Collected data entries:
※ ※ ※

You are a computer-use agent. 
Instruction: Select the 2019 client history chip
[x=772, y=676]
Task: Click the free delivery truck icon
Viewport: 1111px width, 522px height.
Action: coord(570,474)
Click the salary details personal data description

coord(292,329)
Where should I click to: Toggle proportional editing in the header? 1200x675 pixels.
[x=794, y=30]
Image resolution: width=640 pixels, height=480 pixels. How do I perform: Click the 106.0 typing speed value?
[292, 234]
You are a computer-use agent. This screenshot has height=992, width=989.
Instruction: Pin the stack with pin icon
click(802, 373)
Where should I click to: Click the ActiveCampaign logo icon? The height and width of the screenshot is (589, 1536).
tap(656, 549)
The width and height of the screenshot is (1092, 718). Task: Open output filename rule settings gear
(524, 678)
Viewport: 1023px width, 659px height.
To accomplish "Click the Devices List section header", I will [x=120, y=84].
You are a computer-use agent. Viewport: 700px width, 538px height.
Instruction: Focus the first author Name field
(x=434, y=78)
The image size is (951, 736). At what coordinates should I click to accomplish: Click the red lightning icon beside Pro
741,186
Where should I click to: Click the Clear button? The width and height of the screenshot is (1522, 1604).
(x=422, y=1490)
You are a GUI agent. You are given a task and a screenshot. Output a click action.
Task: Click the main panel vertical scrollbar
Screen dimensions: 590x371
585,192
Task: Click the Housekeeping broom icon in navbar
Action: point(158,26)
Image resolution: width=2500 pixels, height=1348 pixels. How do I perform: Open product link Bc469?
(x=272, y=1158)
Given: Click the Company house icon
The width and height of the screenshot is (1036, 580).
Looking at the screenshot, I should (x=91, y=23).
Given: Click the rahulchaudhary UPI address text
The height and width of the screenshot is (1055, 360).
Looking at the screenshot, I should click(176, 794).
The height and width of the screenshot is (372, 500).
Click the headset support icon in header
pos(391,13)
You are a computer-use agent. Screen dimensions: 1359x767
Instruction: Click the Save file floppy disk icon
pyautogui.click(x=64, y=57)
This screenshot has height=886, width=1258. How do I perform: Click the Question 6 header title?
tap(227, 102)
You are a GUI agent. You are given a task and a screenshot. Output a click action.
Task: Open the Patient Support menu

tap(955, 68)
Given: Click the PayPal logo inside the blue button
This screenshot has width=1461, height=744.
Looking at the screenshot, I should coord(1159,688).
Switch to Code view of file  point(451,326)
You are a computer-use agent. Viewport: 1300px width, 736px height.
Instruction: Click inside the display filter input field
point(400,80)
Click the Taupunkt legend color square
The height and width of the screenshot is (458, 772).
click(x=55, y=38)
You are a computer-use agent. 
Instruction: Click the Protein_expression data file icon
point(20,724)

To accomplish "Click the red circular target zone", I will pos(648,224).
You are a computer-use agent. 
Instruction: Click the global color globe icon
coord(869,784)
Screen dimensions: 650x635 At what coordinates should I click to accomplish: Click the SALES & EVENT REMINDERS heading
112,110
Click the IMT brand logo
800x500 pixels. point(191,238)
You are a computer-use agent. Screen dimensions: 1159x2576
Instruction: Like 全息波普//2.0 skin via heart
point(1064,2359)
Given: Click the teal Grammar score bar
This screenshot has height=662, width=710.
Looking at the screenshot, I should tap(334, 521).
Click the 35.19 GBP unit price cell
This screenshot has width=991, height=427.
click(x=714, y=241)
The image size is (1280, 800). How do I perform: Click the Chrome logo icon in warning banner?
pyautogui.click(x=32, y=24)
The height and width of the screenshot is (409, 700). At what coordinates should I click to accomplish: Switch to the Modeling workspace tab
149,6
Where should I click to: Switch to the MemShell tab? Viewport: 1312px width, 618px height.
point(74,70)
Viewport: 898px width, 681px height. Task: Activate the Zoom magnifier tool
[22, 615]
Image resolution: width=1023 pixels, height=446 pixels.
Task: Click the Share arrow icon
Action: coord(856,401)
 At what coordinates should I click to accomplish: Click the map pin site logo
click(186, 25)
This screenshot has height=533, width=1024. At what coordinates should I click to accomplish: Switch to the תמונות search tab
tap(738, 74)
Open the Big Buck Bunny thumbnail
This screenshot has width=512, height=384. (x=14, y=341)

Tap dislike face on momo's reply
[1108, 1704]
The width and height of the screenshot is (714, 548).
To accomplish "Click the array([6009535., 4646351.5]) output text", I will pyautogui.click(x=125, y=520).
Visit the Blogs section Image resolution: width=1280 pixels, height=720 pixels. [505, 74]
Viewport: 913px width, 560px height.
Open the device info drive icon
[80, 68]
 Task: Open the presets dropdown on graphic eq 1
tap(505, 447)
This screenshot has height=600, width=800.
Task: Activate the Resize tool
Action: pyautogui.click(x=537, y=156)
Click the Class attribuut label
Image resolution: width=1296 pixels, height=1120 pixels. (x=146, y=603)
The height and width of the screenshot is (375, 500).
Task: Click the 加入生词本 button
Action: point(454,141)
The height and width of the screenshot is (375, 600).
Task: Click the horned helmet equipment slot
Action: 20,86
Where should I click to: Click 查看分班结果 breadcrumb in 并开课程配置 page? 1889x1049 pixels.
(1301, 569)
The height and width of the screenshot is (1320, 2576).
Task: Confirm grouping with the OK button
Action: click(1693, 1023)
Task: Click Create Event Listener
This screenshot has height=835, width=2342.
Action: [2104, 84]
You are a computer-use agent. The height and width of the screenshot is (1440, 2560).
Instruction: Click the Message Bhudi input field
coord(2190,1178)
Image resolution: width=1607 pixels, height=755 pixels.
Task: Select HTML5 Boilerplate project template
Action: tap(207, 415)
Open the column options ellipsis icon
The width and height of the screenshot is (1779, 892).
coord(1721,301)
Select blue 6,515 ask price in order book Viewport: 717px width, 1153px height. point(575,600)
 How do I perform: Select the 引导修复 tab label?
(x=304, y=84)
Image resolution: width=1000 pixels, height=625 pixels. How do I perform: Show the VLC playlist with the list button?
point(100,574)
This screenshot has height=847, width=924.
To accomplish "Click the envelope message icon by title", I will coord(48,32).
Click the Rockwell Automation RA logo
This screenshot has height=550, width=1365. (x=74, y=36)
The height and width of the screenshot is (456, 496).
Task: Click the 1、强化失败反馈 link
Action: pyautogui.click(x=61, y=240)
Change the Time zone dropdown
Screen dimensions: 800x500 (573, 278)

※ ※ ※

From the line holding "The width and height of the screenshot is (1092, 718)." to the line holding "Switch to Code", inclusive, restate each line above exactly as written.

Answer below:
The width and height of the screenshot is (1092, 718). Task: Open output filename rule settings gear
(524, 678)
Viewport: 1023px width, 659px height.
To accomplish "Click the Devices List section header", I will [x=120, y=84].
You are a computer-use agent. Viewport: 700px width, 538px height.
Instruction: Focus the first author Name field
(x=434, y=78)
The image size is (951, 736). At what coordinates should I click to accomplish: Click the red lightning icon beside Pro
741,186
Where should I click to: Click the Clear button? The width and height of the screenshot is (1522, 1604).
(x=422, y=1490)
You are a GUI agent. You are given a task and a screenshot. Output a click action.
Task: Click the main panel vertical scrollbar
Screen dimensions: 590x371
585,192
Task: Click the Housekeeping broom icon in navbar
Action: point(158,26)
Image resolution: width=2500 pixels, height=1348 pixels. How do I perform: Open product link Bc469?
(x=272, y=1158)
Given: Click the Company house icon
The width and height of the screenshot is (1036, 580).
Looking at the screenshot, I should (x=91, y=23).
Given: Click the rahulchaudhary UPI address text
The height and width of the screenshot is (1055, 360).
Looking at the screenshot, I should click(176, 794).
The height and width of the screenshot is (372, 500).
Click the headset support icon in header
pos(391,13)
You are a computer-use agent. Screen dimensions: 1359x767
Instruction: Click the Save file floppy disk icon
pyautogui.click(x=64, y=57)
This screenshot has height=886, width=1258. How do I perform: Click the Question 6 header title?
tap(227, 102)
You are a GUI agent. You are given a task and a screenshot. Output a click action.
Task: Open the Patient Support menu

tap(955, 68)
Given: Click the PayPal logo inside the blue button
This screenshot has width=1461, height=744.
Looking at the screenshot, I should coord(1159,688).
Switch to Code view of file  point(451,326)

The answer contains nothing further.